Hoewel voorstellen voor nieuwe, strengere normen op mensenrechtengebied door ons land over het algemeen positief werden ontvangen, was er tegelijkertijd sprake van een zekere terughoudendheid als de Nederlandse soevereiniteit in het geding dreigde te komen. Wij wilden onze eigen regels blijven vaststellen, schrijft Reiling, die die remmende invloed vooral op het conto schrijft van vakministeries zoals Justitie, Defensie en Sociale Zaken. Die ministeries keken allereerst naar de binnenlandse gevolgen en kwamen daardoor snel met praktische bezwaren. Zo verzette het Ministerie van Defensie zich bijvoorbeeld tegen plannen om de minimumleeftijd voor militairen te verhogen.

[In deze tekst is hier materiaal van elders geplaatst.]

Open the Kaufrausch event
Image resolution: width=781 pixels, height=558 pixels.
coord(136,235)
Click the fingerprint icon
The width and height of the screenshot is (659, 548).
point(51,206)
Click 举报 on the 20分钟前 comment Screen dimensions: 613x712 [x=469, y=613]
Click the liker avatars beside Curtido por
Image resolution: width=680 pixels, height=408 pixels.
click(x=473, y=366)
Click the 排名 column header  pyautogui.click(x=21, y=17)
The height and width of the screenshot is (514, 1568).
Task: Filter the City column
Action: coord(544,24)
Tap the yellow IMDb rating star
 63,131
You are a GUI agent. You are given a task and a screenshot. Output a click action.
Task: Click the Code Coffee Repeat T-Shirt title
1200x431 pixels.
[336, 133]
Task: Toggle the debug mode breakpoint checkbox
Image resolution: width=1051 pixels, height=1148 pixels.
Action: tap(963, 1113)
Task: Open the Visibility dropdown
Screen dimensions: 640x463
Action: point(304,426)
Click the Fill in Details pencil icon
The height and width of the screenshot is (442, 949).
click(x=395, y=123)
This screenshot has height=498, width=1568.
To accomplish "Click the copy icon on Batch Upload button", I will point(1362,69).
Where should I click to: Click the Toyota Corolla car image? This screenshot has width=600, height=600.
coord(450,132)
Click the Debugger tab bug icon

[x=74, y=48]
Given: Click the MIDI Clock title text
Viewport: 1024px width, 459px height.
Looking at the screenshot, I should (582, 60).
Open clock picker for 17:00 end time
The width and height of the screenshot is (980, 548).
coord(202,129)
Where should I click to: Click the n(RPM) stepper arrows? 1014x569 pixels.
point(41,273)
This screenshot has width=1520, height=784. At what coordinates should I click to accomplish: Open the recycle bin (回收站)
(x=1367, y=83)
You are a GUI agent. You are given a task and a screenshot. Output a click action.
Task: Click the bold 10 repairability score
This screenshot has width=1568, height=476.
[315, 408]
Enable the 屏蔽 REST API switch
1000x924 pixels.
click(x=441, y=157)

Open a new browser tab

De vakministeries stonden soms lijnrecht tegenover Buitenlandse Zaken, dat vooral bezorgd was voor de reputatie van ons land. Het zou overdreven zijn om te veronderstellen dat ministeries constant met elkaar overhoop liggen, schrijft Reiling, maar soms kan er sprake zijn van een serieuze strijd over welk ministerie zijn zin krijgt. Voor de Nederlandse opstelling was dan ook vaak bepalend welk ministerie de leiding van de onderhandelingsdelegatie had.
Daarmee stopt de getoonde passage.